Additional Information
PRINCIPAL COMPUTER VISION & TRACKING ENGINEER
Catapult is building the future of sports performance technology, with a mission to Unleash the Potential of every athlete and team on earth. We don't just work in the sporting industry; we are actively changing it. Since 2006, our solutions have been leading the way in sports performance software, science, and data, in a world where 1% can literally mean the difference between winning and losing.
We work with over 5,000+ teams around the world, empowering coaches, managers and trainers in premier teams in the NFL, NBA, NHL, MLS, EPL, AFL, NRL, NCAA and more. We provide the information they need to optimize athletes' health, game-day readiness, and performance, as well as in-game tactics.
Catapult is a sports technology company that empowers professional teams to make data-driven decisions. We deliver health, performance, video, and AI insights from the locker room to competitive environments, ensuring every decision is an opportunity to gain an advantage, sharpen performance, and build lasting success.
WE WANT PEOPLE WHO ARE PASSIONATE ABOUT SOLVING HARD PROBLEMS
We are looking for a Principal Computer Vision & Tracking Engineer to own and drive the computer vision and real-time tracking systems at the heart of our camera-based products.
Based in Boston (hybrid), you will lead a small team building the perception stack that turns vision data into athlete performance insights - from neural network inference on edge AI accelerators, to 3D object tracking, to the data science that validates and extends what our system can measure. Today, that means tracking barbell-based weightlifting with sub-rep precision; tomorrow it means general human movement.

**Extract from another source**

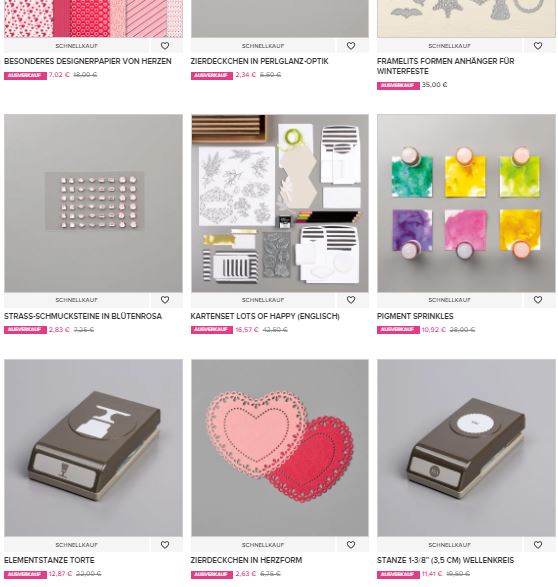
Task: Open Schnellkauf for Kartenset Lots of Happy
Action: [x=263, y=300]
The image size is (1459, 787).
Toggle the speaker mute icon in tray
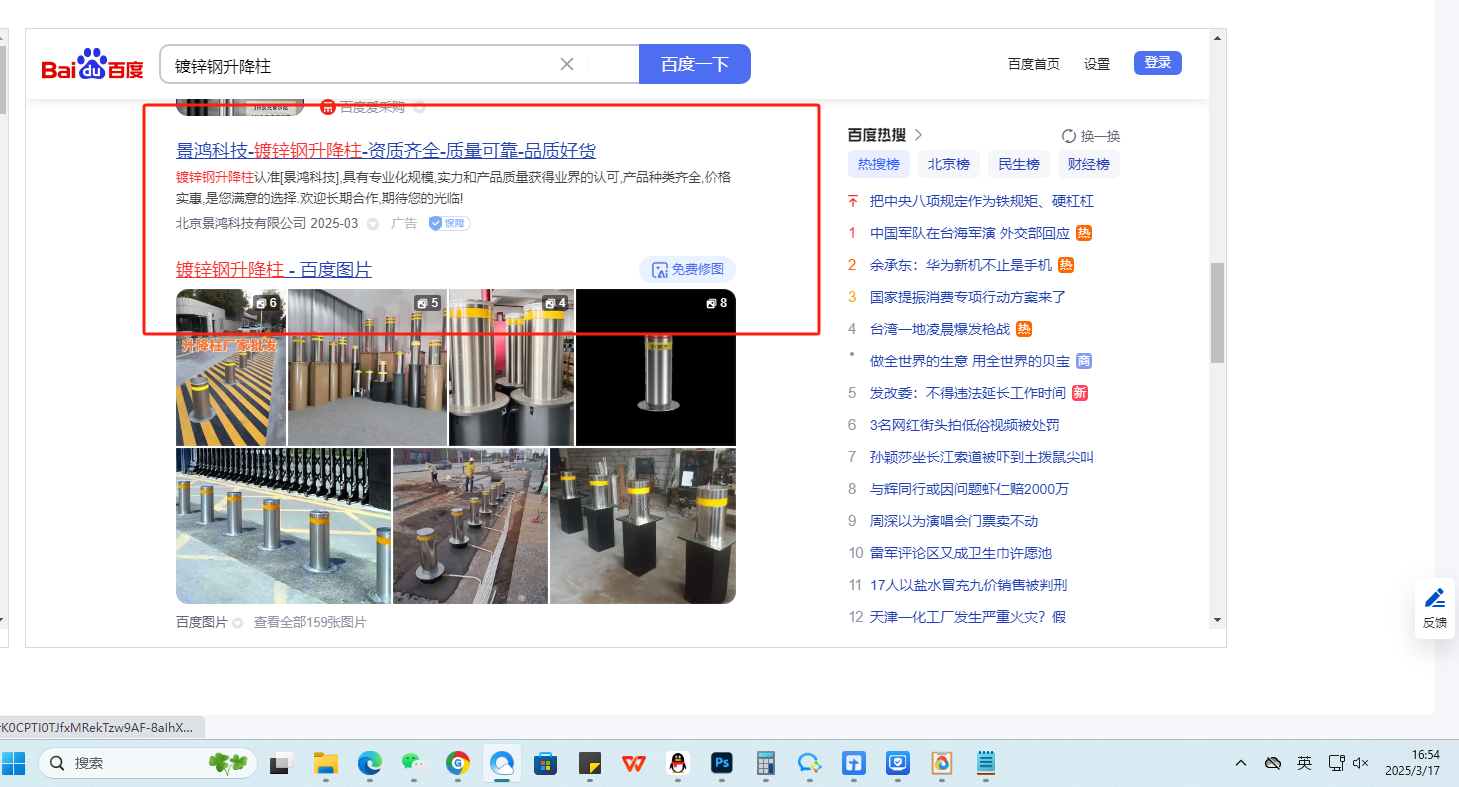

This is a role for someone who thrives on breadth. In any given week, you might be optimizing a model for edge inference, designing a new movement analysis algorithm, or analyzing data to produce athlete profiles. You'll report to a Senior Director of Engineering and player-coach a small pod of engineers while collaborating closely with our embedded platform and applications teams.
If you've built real-time perception systems that had to work reliably in the real world - on real hardware, with real constraints - this is your kind of problem.